Sobre o destino da Grécia, Gilles Lapouge, abordando as dificuldades da zona do euro escreveu que, como sua integrante, ela está impedida de desvalorizar a moeda, que seria o recurso natural para se desafogar. O país, assim, vê-se obrigado a se livrar dos problemas com uma moeda que, segundo os institutos internacionais mais sérios (como o FMI) é 30% a 40% supervalorizada em relação à economia grega. Além disso, ele mencionou as agruras do dólar: “Não devemos jurar que a enfermidade não pode sair da Europa. Alguns pensam que mesmo os Estados Unidos estão vulneráveis. Em 12 de agosto, o teto da dívida pública autorizado pela lei, de US$ 14,3 trilhões, será atingido. Até essa data será absolutamente necessário que o Congresso vote uma nova lei para aumentar esse limite. Senão, o Tesouro americano estará tecnicamente insolvente”.
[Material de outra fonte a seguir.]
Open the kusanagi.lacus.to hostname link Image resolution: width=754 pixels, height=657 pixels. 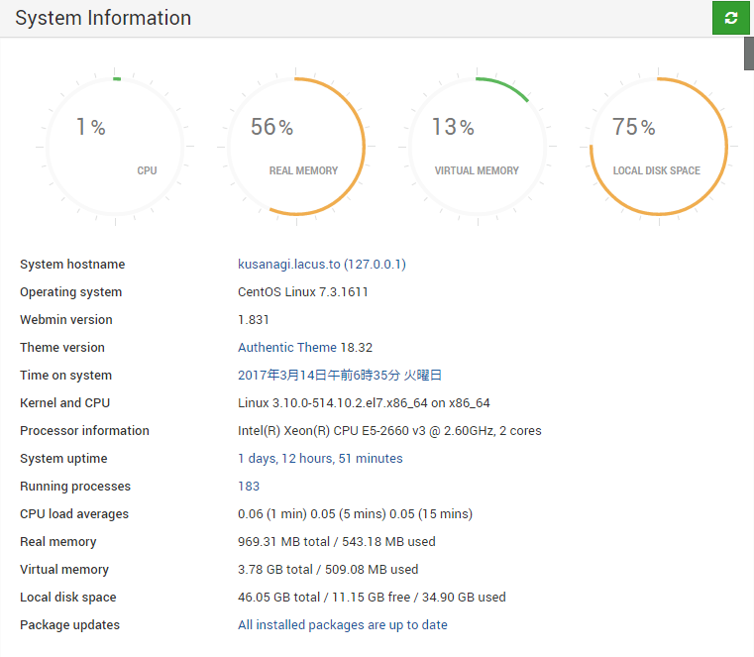pos(321,265)
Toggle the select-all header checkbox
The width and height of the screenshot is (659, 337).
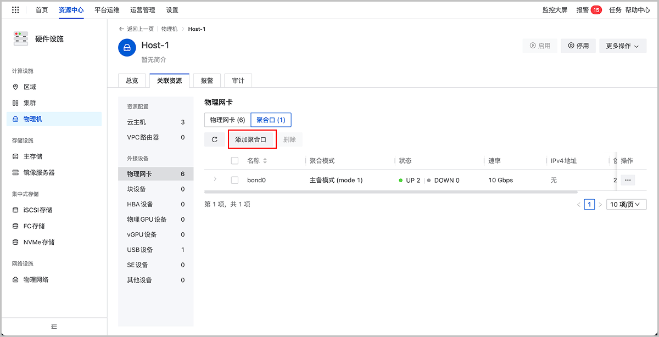[x=235, y=161]
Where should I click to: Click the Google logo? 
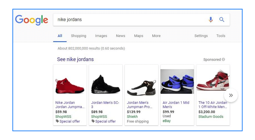(x=32, y=20)
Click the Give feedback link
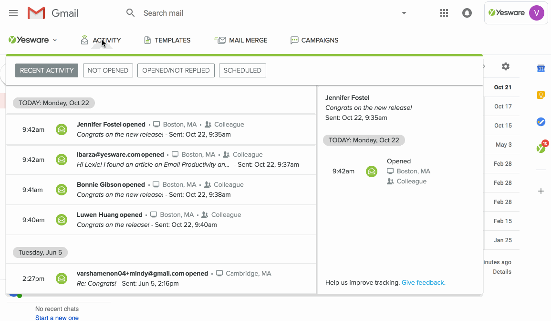 click(x=423, y=282)
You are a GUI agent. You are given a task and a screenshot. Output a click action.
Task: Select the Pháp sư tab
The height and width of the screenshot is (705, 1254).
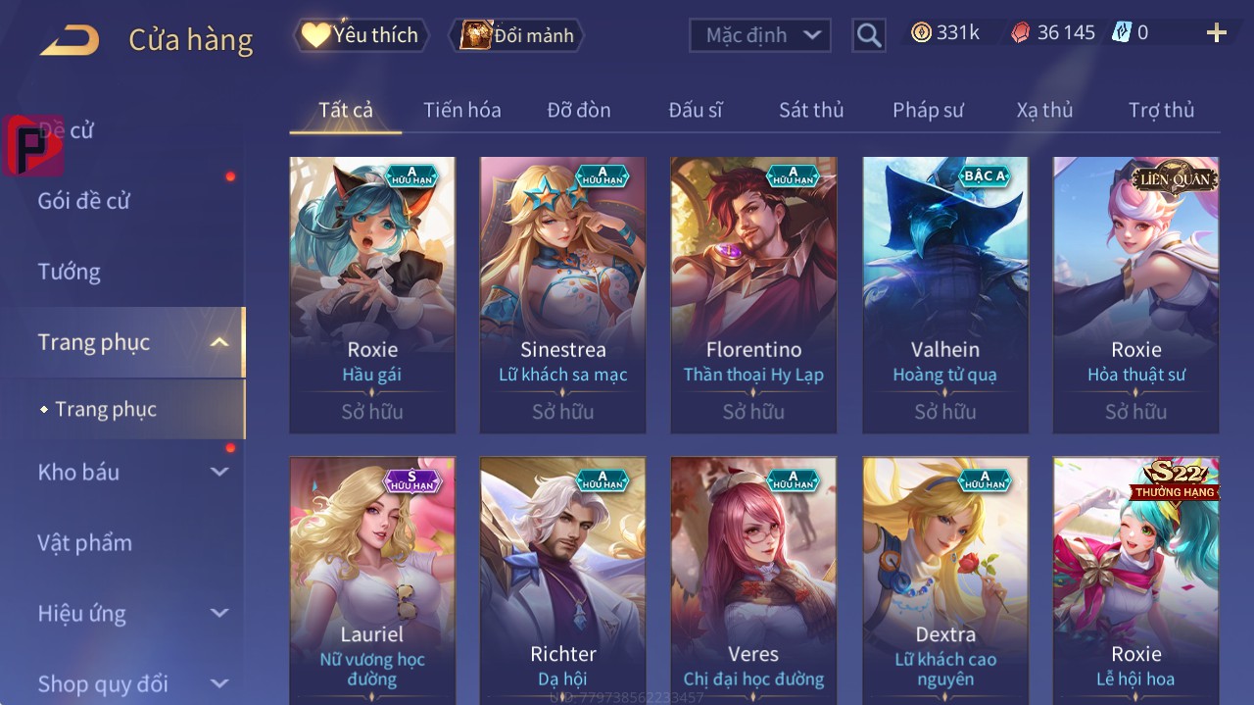pos(928,110)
Enfim, estamos diante de um delicado estágio do sistema monetário global, agora complicado por dívidas e maciças emissões de dólares e, uma nova variável, a moeda chinesa, que acompanha as desvalorizações do dólar, fortalecendo a competitividade dos produtos feitos na China e ampliando suas reservas. Como reagirá o euro?
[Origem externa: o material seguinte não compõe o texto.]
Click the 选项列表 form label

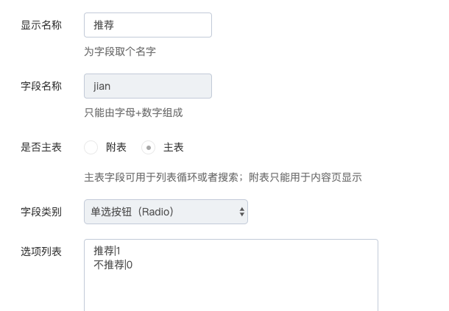(x=41, y=251)
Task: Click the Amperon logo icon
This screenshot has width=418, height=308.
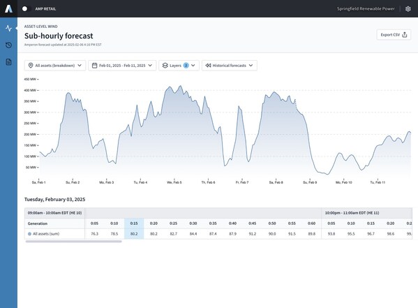Action: point(8,8)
O dinheiro se tornou mundialmente dominante, mas as ameaças à paz e ao progresso estável permanecem. Enquanto muitos países se encontram na posição de devedores em relação desproporcional ao PIB, a China dispõe de reservas extraordinárias. Os Estados Unidos excessivamente endividados inundam os mercados financeiros. Há um descontrole nas emissões monetárias. Com o afrouxamento americano, e as limitações naturais, as commodities estão sofrendo aumento de preços. A especulação continua desenfreada com um volume de papeis financeiros, várias vezes superiores ao PIB mundial. Não é fácil regulamentar e inibir a desenfreada especulação financeira, mas sem isso novas crises poderão surgir a qualquer momento. A inflação precisa ser inibida sem causar danos às populações em condições de fragilidade. O desemprego está acima das médias normais. Os gastos públicos precisam ser orientados para o atendimento de necessidades reais, sem desperdício ou desvios.

Tudo indica que estamos adentrando em um novo período de transição. O que nos reserva o futuro da economia e do sistema monetário global?